Both bank regulators and mortgage servicers failed to provide borrowers eligible for foreclosure reviews an easy-to-understand letter with specifics on potential compensation, according to the General Accountability Office.
A lack of effective communication with borrowers and insufficient feedback from consumer groups led to a denial of a “fair opportunity” for foreclosure victims to request an independent review, said the GAO, the nonpartisan Congressional watchdog.
As of May 31, regulators say that 338,447 foreclosures filed in 2009 or 2010 are scheduled to be reviewed for errors and possible compensation for homeowners, under the so-called Independent Foreclosure Review led by the Office of the Comptroller of the Currency (OCC).
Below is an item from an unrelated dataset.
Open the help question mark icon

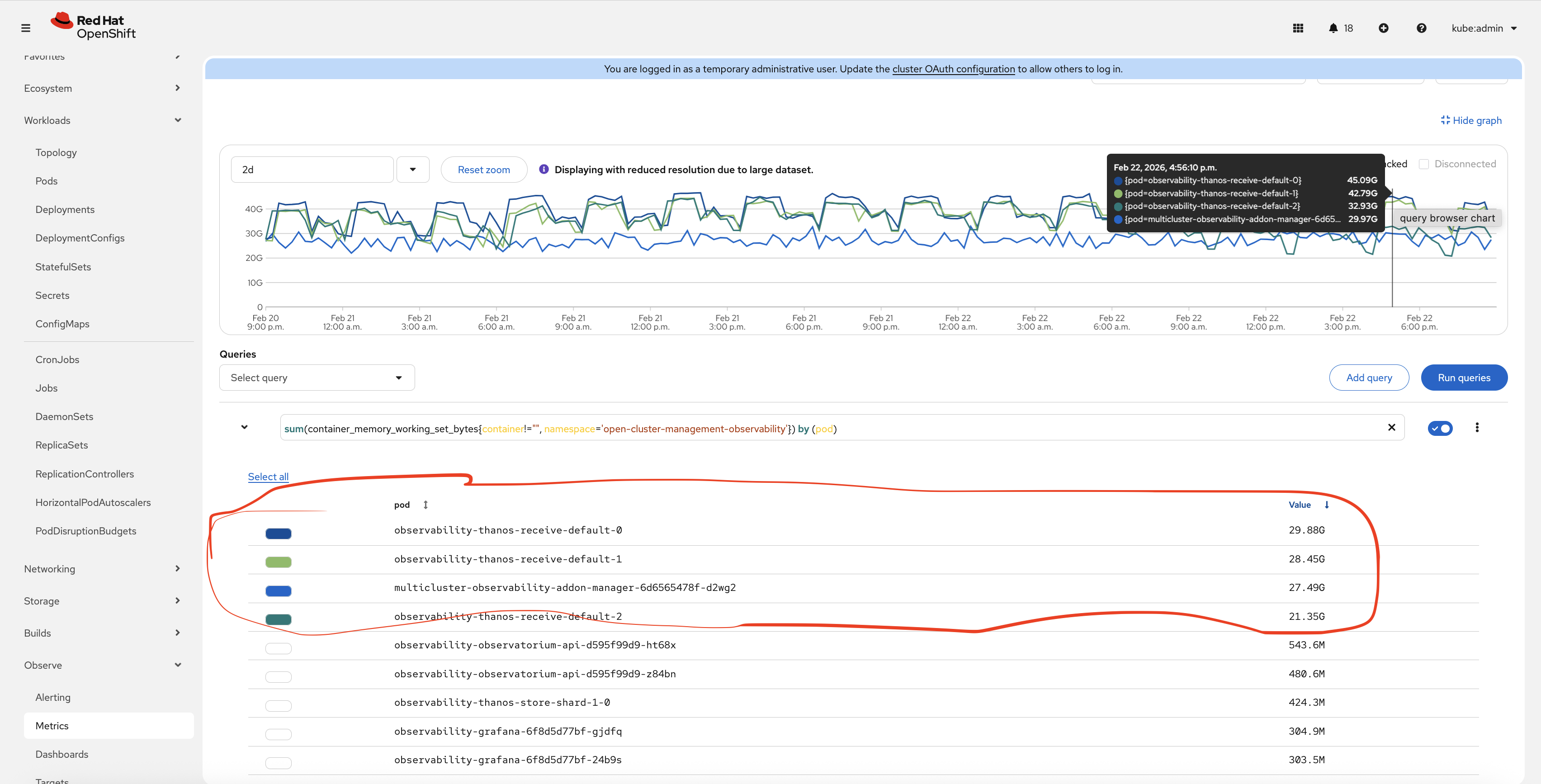coord(1421,28)
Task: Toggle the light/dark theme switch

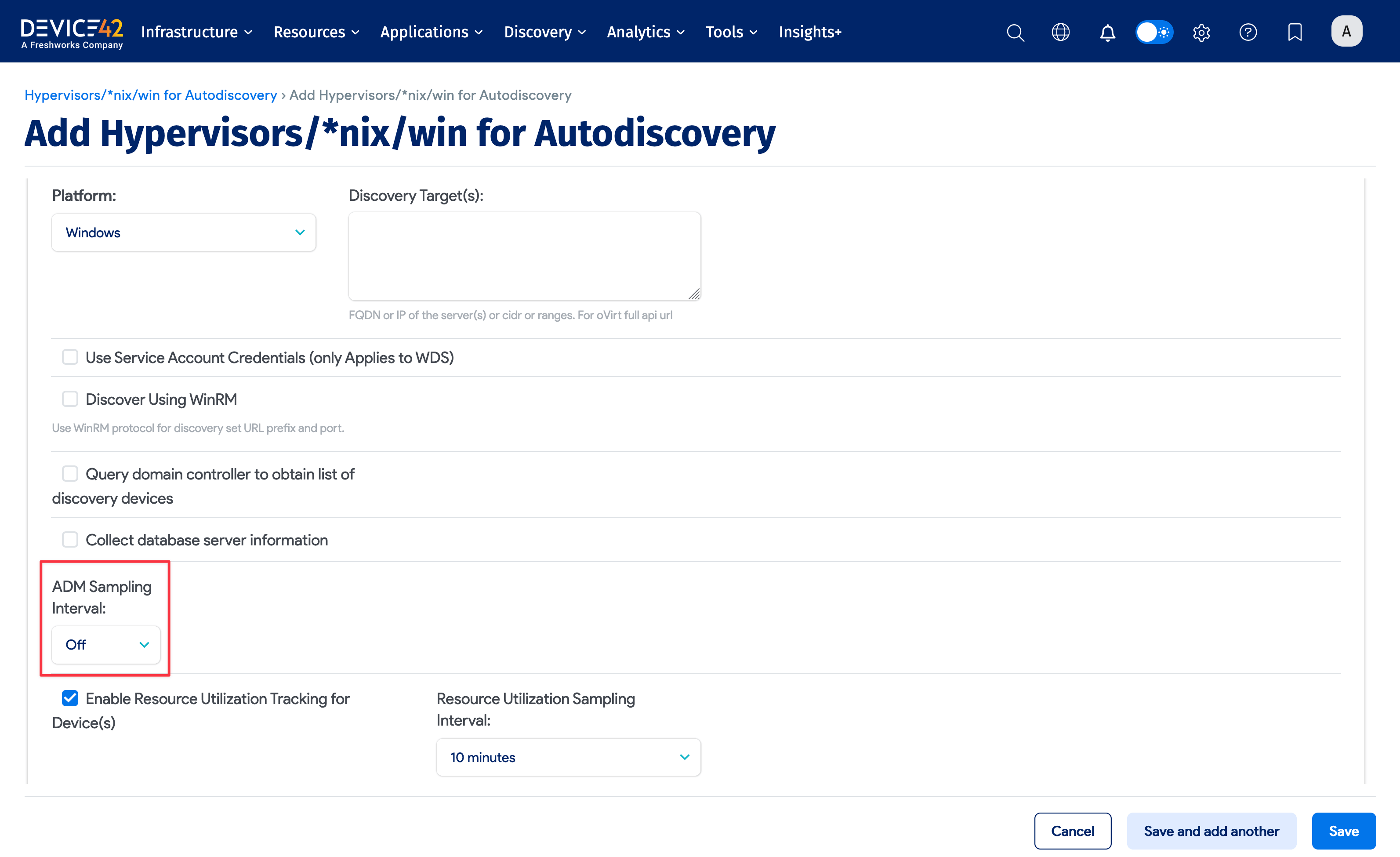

But that figure represents only 8 percent of the 4.4 million borrowers who received letters from U.S. regulators several months ago informing them that they could receive compensation from “errors, misrepresentations, or other deficiencies in foreclosure proceedings,” the OCC has said.
Eligible borrowers have to return their “Request for Review” forms by the end of July.
The poor response is a result of poor preparation by mortgage services and regulators, the GAO said.
“Neither the servicers nor the regulators conducted readability testing or focus groups with the target audience of eligible borrowers, and regulators initially did not solicit input from consumer or community groups familiar with these borrowers,” the GAO said in its report on the Independent Foreclosure Review.
Bank regulators overseeing a review of foreclosures from 2009 and 2010 have outlined potential compensation for wrong homeowners that runs up to $125,000 if a foreclosure cannot be rescinded.
But the GAO said that the communications with borrowers “do not include specific
information about the potential types or amounts of remediation borrowers may receive.”
The materials sent to foreclosure victims were written at a “high reading level” which some eligible borrowers might have had difficulty understanding, the GAO said.